**Task directions**. From the records below, set down exactly the lines starting with the line that contains "Viewport: 1456px width, 819px height." and going on through the line that contains "Click the Sensordata". Nothing else is wanted.

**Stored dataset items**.

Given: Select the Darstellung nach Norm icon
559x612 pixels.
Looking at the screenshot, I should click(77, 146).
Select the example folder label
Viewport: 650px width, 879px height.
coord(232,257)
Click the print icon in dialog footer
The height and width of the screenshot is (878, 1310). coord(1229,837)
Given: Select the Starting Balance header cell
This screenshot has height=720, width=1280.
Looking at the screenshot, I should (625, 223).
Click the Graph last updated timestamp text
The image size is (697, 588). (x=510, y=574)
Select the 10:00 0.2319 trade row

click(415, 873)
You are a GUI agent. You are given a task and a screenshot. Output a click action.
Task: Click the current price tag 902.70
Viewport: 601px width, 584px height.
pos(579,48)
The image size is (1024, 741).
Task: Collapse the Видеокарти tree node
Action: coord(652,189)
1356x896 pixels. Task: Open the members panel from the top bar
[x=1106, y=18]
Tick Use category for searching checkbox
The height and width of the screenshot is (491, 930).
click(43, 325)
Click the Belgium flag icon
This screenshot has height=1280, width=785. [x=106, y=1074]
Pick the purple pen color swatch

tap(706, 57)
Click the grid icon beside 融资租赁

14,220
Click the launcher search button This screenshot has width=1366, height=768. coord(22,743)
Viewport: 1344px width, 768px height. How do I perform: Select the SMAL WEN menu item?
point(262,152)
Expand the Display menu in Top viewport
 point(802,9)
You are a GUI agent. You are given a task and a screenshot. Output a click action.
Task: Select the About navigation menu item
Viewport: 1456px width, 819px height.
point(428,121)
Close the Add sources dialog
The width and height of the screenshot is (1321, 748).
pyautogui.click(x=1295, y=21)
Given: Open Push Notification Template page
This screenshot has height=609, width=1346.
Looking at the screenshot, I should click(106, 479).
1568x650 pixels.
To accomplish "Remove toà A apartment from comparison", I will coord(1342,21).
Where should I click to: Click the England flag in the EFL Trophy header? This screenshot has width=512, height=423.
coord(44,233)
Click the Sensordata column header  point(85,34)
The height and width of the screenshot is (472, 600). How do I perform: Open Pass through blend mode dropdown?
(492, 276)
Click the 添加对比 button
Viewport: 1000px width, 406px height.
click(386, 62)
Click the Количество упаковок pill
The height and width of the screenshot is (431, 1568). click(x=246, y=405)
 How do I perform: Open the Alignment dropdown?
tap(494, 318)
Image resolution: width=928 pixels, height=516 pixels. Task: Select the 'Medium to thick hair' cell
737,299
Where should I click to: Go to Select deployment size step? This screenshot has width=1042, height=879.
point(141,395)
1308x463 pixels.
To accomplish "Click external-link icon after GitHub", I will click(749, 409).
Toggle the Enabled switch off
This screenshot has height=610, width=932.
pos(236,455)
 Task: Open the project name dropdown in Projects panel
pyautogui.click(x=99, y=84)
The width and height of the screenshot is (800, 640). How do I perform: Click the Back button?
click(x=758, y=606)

**Solution to this task**.
Viewport: 1456px width, 819px height.
point(428,121)
Close the Add sources dialog
The width and height of the screenshot is (1321, 748).
pyautogui.click(x=1295, y=21)
Given: Open Push Notification Template page
This screenshot has height=609, width=1346.
Looking at the screenshot, I should click(106, 479).
1568x650 pixels.
To accomplish "Remove toà A apartment from comparison", I will coord(1342,21).
Where should I click to: Click the England flag in the EFL Trophy header? This screenshot has width=512, height=423.
coord(44,233)
Click the Sensordata column header  point(85,34)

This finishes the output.